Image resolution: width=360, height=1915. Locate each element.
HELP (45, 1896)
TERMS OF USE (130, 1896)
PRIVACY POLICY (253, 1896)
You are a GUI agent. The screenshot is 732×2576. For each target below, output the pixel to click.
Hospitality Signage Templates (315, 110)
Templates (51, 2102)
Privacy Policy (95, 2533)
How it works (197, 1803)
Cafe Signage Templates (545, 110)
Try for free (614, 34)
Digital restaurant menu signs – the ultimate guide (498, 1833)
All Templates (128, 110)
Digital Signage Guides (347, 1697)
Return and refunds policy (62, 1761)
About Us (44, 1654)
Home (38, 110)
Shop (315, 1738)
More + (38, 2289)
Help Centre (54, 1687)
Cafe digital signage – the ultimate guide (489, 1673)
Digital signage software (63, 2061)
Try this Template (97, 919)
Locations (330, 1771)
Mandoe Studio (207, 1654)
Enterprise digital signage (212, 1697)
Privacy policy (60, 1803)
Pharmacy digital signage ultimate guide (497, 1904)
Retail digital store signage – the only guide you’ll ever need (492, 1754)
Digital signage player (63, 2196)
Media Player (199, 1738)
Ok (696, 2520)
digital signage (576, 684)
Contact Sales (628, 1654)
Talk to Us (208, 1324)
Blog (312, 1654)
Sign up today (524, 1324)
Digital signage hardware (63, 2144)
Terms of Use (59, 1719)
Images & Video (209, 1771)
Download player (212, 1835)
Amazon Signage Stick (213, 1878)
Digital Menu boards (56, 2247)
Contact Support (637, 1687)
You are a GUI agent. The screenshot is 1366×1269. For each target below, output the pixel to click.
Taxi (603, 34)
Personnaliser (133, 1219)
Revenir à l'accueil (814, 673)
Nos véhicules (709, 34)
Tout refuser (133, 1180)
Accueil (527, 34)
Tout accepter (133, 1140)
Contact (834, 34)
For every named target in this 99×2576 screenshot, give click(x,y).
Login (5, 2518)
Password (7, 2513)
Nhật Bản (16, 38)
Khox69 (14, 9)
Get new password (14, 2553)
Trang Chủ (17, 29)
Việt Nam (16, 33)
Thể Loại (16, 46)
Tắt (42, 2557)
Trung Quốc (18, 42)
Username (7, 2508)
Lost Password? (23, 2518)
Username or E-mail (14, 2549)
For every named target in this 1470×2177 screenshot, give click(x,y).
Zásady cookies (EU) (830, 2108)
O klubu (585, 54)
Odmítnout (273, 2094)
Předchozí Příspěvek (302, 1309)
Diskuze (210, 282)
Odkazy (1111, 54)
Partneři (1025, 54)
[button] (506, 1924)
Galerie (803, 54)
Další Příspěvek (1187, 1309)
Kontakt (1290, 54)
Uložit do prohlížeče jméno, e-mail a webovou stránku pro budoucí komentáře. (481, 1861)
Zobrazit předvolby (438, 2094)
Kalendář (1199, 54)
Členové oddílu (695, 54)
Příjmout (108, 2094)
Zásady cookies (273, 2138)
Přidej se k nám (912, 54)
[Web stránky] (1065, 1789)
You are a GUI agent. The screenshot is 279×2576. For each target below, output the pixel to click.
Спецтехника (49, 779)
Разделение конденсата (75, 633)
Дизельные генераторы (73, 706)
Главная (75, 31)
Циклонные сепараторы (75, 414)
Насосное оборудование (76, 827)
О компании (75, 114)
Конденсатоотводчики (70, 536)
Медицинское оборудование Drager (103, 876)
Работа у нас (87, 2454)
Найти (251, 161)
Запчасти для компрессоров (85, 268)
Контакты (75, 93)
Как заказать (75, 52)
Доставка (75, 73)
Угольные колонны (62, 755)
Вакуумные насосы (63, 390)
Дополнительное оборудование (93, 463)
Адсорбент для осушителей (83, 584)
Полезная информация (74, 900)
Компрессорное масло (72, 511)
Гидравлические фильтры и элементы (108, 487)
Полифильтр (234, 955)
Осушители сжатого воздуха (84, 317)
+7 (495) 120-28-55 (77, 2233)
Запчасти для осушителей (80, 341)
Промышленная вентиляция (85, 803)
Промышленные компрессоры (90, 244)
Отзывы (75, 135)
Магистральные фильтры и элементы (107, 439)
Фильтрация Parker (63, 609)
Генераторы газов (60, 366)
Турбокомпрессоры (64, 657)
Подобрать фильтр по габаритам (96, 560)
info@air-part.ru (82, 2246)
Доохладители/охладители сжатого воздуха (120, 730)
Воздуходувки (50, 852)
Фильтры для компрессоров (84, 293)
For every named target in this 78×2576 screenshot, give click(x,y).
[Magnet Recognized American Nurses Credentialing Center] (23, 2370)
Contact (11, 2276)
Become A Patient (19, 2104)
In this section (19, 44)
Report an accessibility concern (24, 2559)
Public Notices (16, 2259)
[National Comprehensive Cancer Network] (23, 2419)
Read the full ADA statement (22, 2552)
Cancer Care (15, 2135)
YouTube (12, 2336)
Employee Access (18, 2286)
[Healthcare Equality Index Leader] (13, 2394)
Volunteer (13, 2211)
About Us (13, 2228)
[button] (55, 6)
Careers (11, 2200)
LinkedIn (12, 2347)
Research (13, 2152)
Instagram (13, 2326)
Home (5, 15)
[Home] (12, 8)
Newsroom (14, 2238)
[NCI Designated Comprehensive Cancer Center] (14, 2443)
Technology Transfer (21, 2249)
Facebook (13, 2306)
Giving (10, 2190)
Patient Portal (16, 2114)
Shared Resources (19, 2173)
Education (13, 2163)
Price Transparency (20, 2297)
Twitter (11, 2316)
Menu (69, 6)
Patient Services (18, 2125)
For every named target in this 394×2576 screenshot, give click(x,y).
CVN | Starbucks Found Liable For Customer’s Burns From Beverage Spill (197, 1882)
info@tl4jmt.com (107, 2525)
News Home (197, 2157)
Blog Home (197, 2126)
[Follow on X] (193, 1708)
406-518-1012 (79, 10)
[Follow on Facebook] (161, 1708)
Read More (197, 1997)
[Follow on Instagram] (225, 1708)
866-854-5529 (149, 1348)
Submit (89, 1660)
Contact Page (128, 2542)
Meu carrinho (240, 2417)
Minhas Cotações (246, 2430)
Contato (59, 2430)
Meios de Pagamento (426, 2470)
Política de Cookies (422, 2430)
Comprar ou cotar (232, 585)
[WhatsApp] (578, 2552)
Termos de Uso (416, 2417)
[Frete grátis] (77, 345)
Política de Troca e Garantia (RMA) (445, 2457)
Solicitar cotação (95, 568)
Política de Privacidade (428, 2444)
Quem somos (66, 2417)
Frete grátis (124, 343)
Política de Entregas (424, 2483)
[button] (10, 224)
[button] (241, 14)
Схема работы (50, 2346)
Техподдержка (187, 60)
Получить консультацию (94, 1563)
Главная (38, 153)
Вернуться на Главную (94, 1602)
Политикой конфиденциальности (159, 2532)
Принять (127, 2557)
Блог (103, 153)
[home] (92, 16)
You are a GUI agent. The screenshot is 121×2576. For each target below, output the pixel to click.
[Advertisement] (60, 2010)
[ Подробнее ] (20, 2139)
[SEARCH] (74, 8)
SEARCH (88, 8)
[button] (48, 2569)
◇ ◇ ◇
[What to do]:
Copy the lines above exactly, beginning at the line that has "For every named target in this 1470×2177" and stopping after the line that has "In this section (19, 44)", and omit the rest.

[Answer]:
For every named target in this 1470×2177 screenshot, give click(x,y).
Zásady cookies (EU) (830, 2108)
O klubu (585, 54)
Odmítnout (273, 2094)
Předchozí Příspěvek (302, 1309)
Diskuze (210, 282)
Odkazy (1111, 54)
Partneři (1025, 54)
[button] (506, 1924)
Galerie (803, 54)
Další Příspěvek (1187, 1309)
Kontakt (1290, 54)
Uložit do prohlížeče jméno, e-mail a webovou stránku pro budoucí komentáře. (481, 1861)
Zobrazit předvolby (438, 2094)
Kalendář (1199, 54)
Členové oddílu (695, 54)
Příjmout (108, 2094)
Zásady cookies (273, 2138)
Přidej se k nám (912, 54)
[Web stránky] (1065, 1789)
You are a GUI agent. The screenshot is 279×2576. For each target below, output the pixel to click.
Спецтехника (49, 779)
Разделение конденсата (75, 633)
Дизельные генераторы (73, 706)
Главная (75, 31)
Циклонные сепараторы (75, 414)
Насосное оборудование (76, 827)
О компании (75, 114)
Конденсатоотводчики (70, 536)
Медицинское оборудование Drager (103, 876)
Работа у нас (87, 2454)
Найти (251, 161)
Запчасти для компрессоров (85, 268)
Контакты (75, 93)
Как заказать (75, 52)
Доставка (75, 73)
Угольные колонны (62, 755)
Вакуумные насосы (63, 390)
Дополнительное оборудование (93, 463)
Адсорбент для осушителей (83, 584)
Полезная информация (74, 900)
Компрессорное масло (72, 511)
Гидравлические фильтры и элементы (108, 487)
Полифильтр (234, 955)
Осушители сжатого воздуха (84, 317)
+7 (495) 120-28-55 (77, 2233)
Запчасти для осушителей (80, 341)
Промышленная вентиляция (85, 803)
Промышленные компрессоры (90, 244)
Отзывы (75, 135)
Магистральные фильтры и элементы (107, 439)
Фильтрация Parker (63, 609)
Генераторы газов (60, 366)
Турбокомпрессоры (64, 657)
Подобрать фильтр по габаритам (96, 560)
info@air-part.ru (82, 2246)
Доохладители/охладители сжатого воздуха (120, 730)
Воздуходувки (50, 852)
Фильтры для компрессоров (84, 293)
For every named target in this 78×2576 screenshot, give click(x,y).
[Magnet Recognized American Nurses Credentialing Center] (23, 2370)
Contact (11, 2276)
Become A Patient (19, 2104)
In this section (19, 44)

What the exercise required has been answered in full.